Las Vegas Sun

April 25, 2024

Web comments stir Yell controversy

A University of Nevada, Las Vegas student slated to take charge of the campus newspaper is under fire from a Jewish student organization for alleged anti-Semitic comments posted on his personal Web site.

The student group, Hillel, and the Nevada chapter of the Anti-Defamation League have launched an effort to oust 21-year-old Justin Chomintra from the twice-weekly Rebel Yell after comments about Jews and homosexuals were posted in September on his online weblog, or diary.

The comments came immediately after a breakup with his girlfriend, who is Jewish, said Ian Jankelowitz, UNLV student president for Hillel, a national organization for Jewish college students.

"Being Jewish isn't what you are it's who you are, you stupid (expletive)," Chomintra posted on the site Sept. 8, 2003. "It doesn't determine anything. And if it does determine how you shape your life you're a sad, pathetic, weak organism. Forger (sic) your own identity and value system and stop being such a parasitic, spineless (expletive)."

In the post he also used derogatory names for homosexuals for Jankelowitz and another man.

The next day Chomintra said the previous day's post was "completely and utterly how I feel.

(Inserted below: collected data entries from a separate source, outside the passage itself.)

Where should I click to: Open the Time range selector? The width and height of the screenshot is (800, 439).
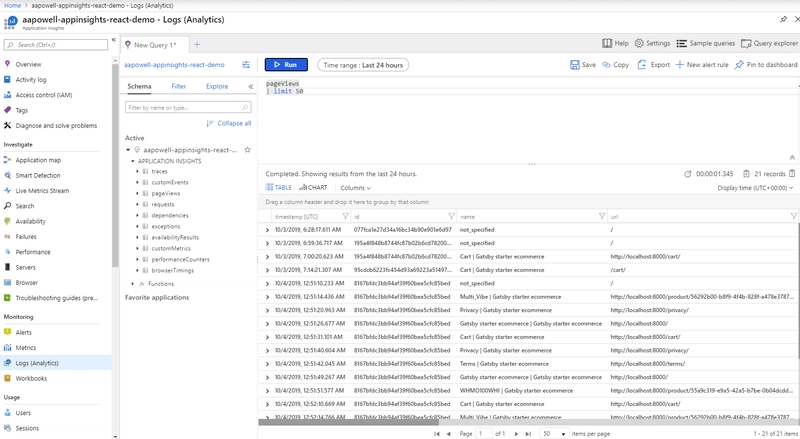tap(363, 65)
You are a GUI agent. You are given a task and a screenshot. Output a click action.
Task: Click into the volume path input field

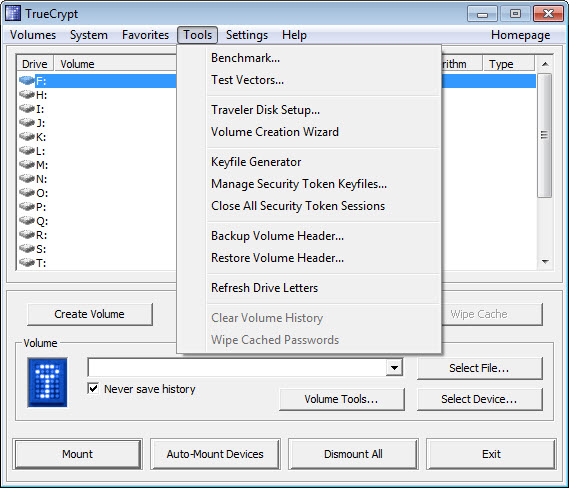[237, 368]
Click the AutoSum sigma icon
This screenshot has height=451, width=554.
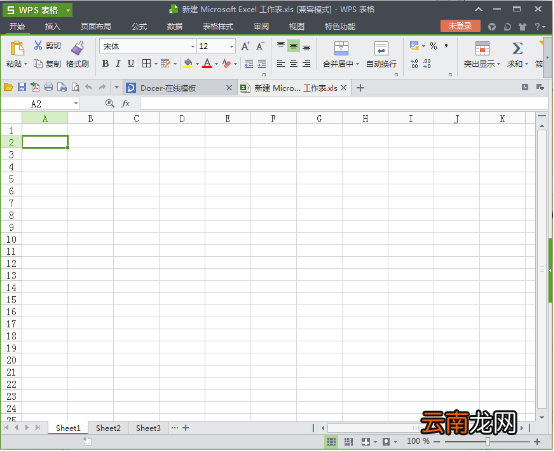pos(517,48)
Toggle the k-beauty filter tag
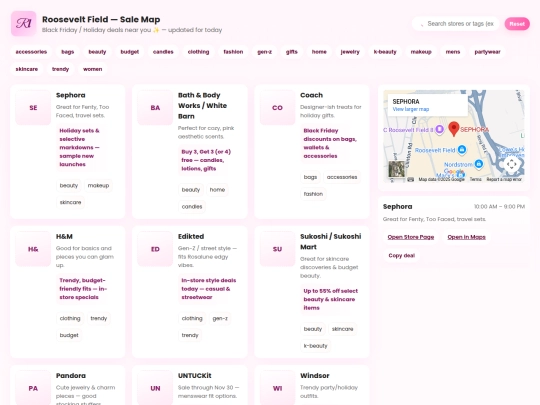This screenshot has height=405, width=540. click(x=385, y=52)
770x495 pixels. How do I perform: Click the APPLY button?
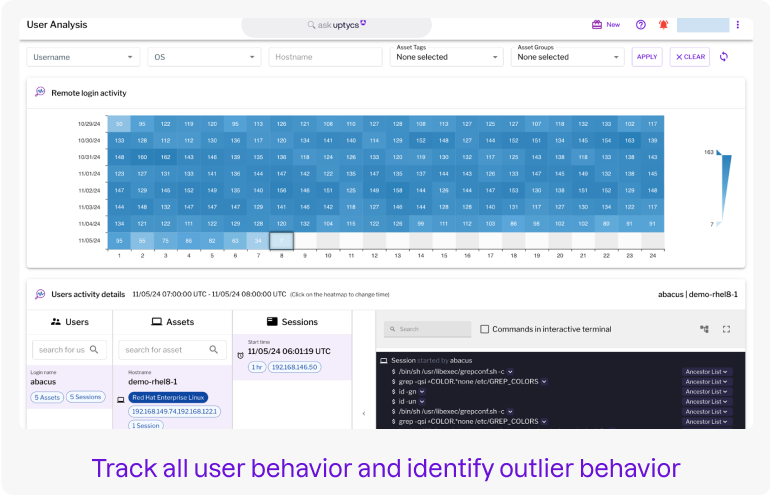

I don't regret or take anything back."

He said he wasn't anti-Semitic, saying his ex-girlfriend is Jewish and he had "a few friends" in a Jewish fraternity. He said he hated one of the targets of the slurs, "not because you're Jewish, but because you're a rude, pretentious (expletive)."

Hillel, which represents about 200 student members at UNLV, has since launched its own online petition to the paper's advisory board asking for Chomintra's dismissal. Cynthia Luria, Nevada regional director of the Anti-Defamation League, asked the advisory board in a letter Jan. 9 to reverse its decision to promote Chomintra.

Chomintra beat out four other applicants to be named editor-in-chief for the 2004-05 school year. The publication's advisory board announced its decision earlier this month.

Chomintra said the conflict grew from a disagreement with Jankelowitz. Chomintra's ex-girlfriend worked with Jankelowitz in Hillel.

"This is a personal war he's launching on me and he's accusing me of being anti-Semitic," Chomintra said, adding that he took the site down within 24 hours of the accusations. "There isn't a shred of anti-Semitism in my body."

The comments were written in anger and taken "very out of context," Chomintra said.

He said he later apologized at a meeting with the Yell's advisory board before his appointment, but still felt his comments were taken out of context.

Jeff Hoyt, the current Rebel Yell editor-in-chief, said he was not familiar with Hillel's complaint but knew about disagreements between Chomintra and Jankelowitz.

"I just know Hillel is having a petition for a weblog he made," Hoyt said. "They're taking comments he made against an individual for an entire group."

Such comments would be out of character for Chomintra, Hoyt added.

Marla Scher, Hillel's director of Jewish Student Life, said the group took its concerns before the board in January, at which time Chomintra had to defend the posts, she said. "They, I guess, didn't feel it was important and still appointed him editor-in-chief," Scher said. "They're very well aware."